Reversible cerebral vasoconstriction syndromes (RCVS) are characterized by thunderclap headaches and reversible cerebral vasoconstrictions. No systematic studies on cerebral hemodynamics have been published. Patients with RCVS were consecutively recruited. Sequential transcranial color-coded sonography studies were performed on the middle cerebral artery (MCA) for 3 months.
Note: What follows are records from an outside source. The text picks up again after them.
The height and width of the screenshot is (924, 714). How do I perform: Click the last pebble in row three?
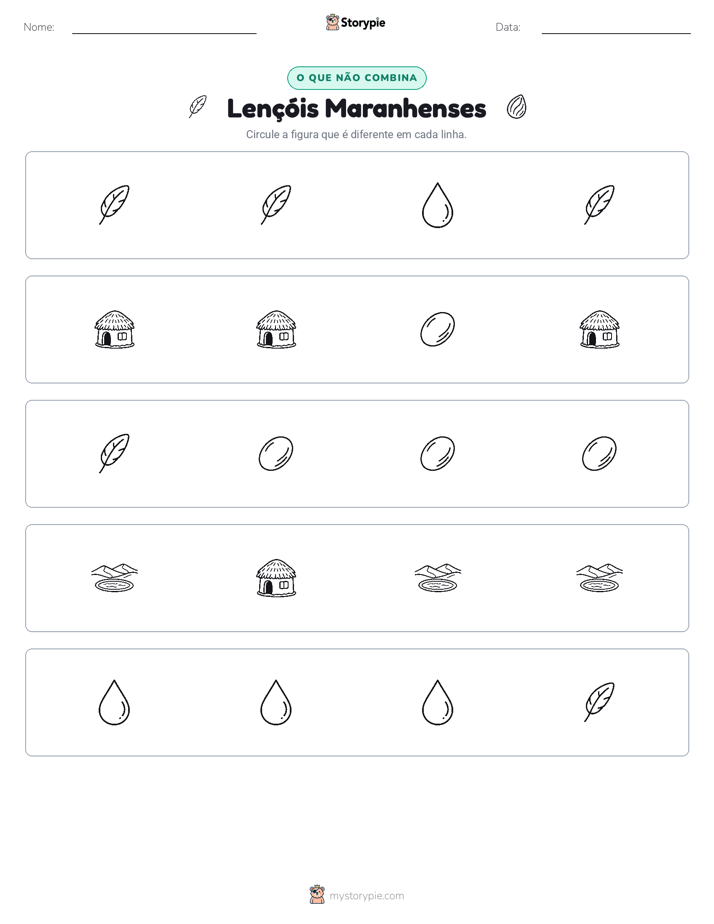(x=599, y=454)
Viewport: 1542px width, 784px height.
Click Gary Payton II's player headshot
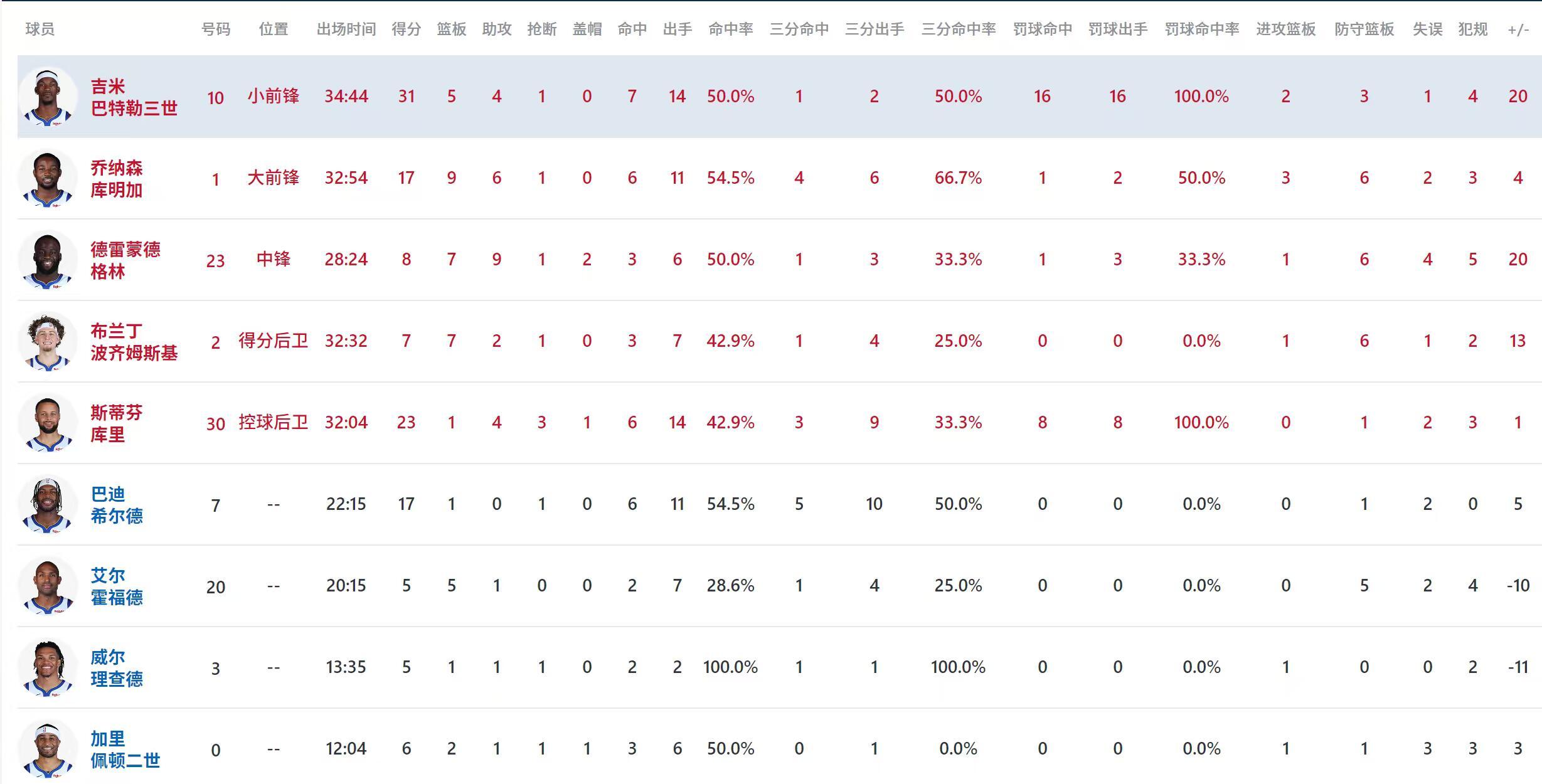click(x=48, y=749)
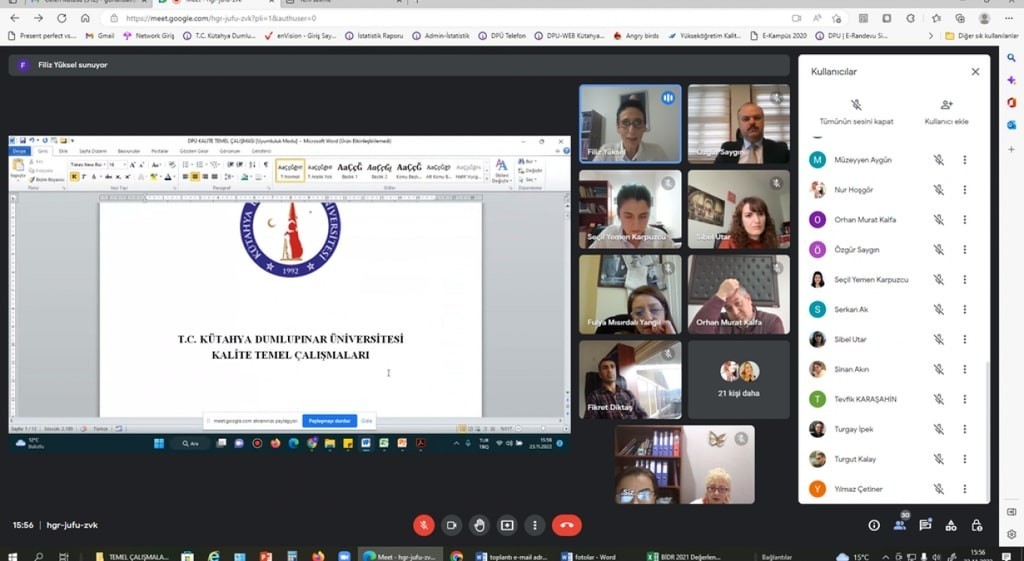The height and width of the screenshot is (561, 1024).
Task: Open the Gmail bookmark
Action: point(99,36)
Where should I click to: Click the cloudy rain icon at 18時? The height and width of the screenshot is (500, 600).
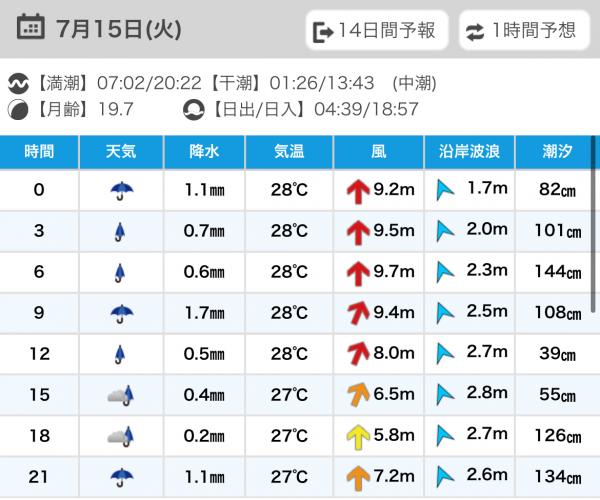(121, 436)
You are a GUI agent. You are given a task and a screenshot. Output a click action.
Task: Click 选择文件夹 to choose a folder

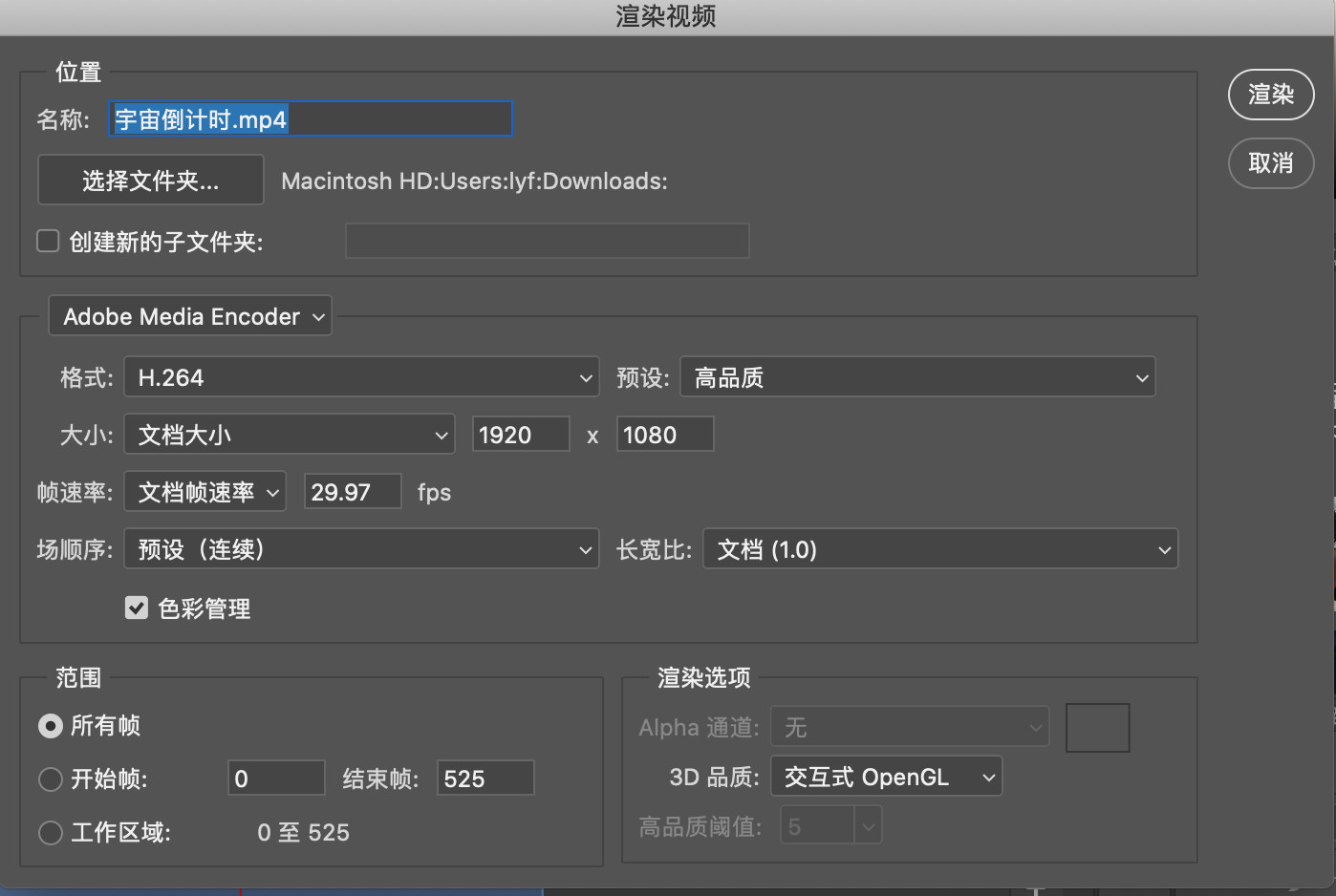pyautogui.click(x=151, y=181)
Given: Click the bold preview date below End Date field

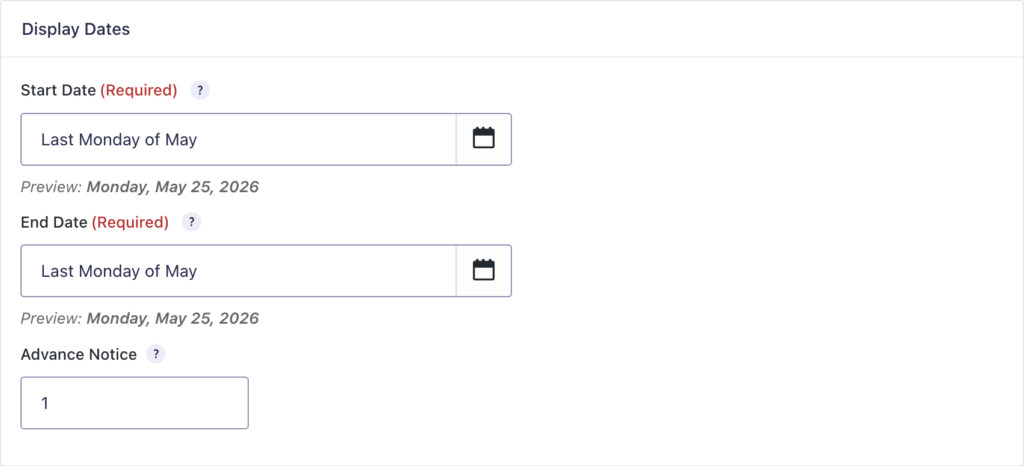Looking at the screenshot, I should tap(172, 318).
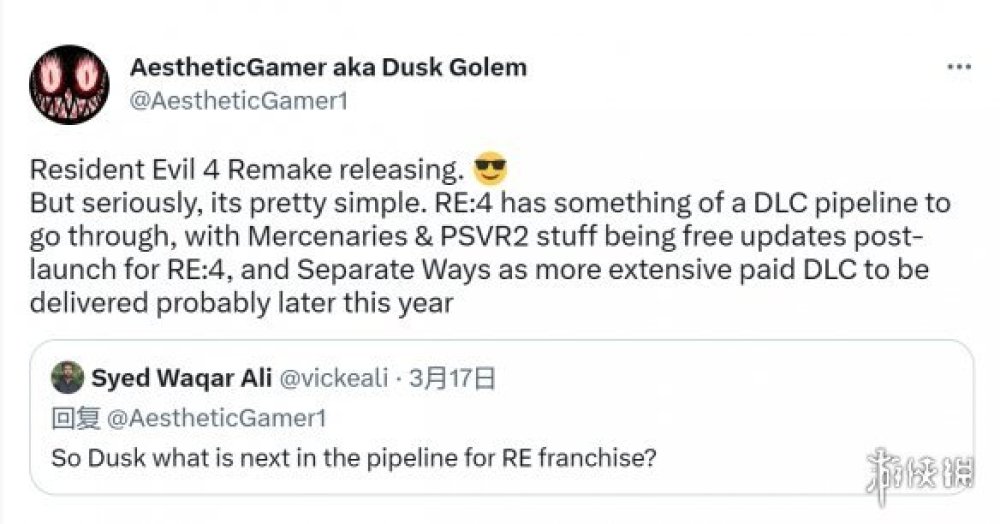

Mean flow velocities (V(MCA)) and Lindegaard Index (LI) were recorded and compared with those of controls. Thirty-two patients (all female; average age, 49.7 +/- 6.8 years) were enrolled. Four developed of reversible posterior leukoencephalopathy syndrome, and two of them, ischemic strokes. One hundred and twenty-six sonography studies were performed on 57 eligible MCAs. The mean maximum V(MCA) (109.5 +/- 30.8 cm/sec) and LI (2.2 +/- 0.7) of RCVS patients exceeded those of controls (V(MCA): 66.3 +/- 9.5 cm/sec, p < 0.001; LI: 1.4 +/- 0.3, p < 0.001). The V(MCA) and LI levels were still at their plateau at the mean time (day 22 after headache onset) of headache resolution. Fifteen (46.9%) patients had V(MCA) exceeding 120 cm/sec, and 5 (16%) had LI exceeding 3. Patients fulfilling the criteria of subarachnoid hemorrhage mild vasospasm (n = 4; 13%), that is, both V(MCA) greater than 120 cm/sec and LI greater than 3, had a greater risk of posterior leukoencephalopathy (75 vs 4%; p = 0.003) and ischemic strokes (50 vs 0%; p = 0.01) than those without. Patients with RCVS experienced prolonged vasoconstriction, making the risk for posterior leukoencephalopathy and ischemic strokes outlast headache resolution. Patients fulfilling mild vasospasm criteria for subarachnoid hemorrhage carry a high risk.